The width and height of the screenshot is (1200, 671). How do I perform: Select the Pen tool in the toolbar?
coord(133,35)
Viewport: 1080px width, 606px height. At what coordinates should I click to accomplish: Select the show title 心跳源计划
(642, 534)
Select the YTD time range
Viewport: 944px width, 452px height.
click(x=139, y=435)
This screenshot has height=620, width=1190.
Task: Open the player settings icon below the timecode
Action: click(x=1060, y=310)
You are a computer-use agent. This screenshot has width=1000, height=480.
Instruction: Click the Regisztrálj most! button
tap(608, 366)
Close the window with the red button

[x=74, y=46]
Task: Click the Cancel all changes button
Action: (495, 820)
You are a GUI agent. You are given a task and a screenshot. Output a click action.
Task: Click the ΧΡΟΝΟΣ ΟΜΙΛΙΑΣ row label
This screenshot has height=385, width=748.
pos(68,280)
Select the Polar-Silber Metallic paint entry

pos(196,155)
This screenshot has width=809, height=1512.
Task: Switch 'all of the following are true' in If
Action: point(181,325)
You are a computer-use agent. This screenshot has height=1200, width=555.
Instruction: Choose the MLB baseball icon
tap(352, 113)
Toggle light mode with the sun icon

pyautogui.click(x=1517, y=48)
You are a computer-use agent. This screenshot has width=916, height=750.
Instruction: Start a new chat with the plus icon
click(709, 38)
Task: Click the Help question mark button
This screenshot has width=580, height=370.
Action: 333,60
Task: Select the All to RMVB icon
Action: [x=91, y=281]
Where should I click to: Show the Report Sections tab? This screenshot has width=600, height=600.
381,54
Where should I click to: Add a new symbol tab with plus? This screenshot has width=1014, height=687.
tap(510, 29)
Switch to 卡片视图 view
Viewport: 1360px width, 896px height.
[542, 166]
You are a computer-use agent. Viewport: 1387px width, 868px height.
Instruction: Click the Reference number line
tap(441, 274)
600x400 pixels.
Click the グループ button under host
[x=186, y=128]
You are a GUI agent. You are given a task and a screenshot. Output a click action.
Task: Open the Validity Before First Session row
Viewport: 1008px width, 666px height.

^^^^

**Task goal:**
Write out, exactly as shown, only the lines running from the one that contains "Instruction: Click the Reference number line" to the last line above.

**Task solution:**
Instruction: Click the Reference number line
tap(441, 274)
600x400 pixels.
Click the グループ button under host
[x=186, y=128]
You are a GUI agent. You are given a task and a screenshot. Output a click action.
Task: Open the Validity Before First Session row
Viewport: 1008px width, 666px height.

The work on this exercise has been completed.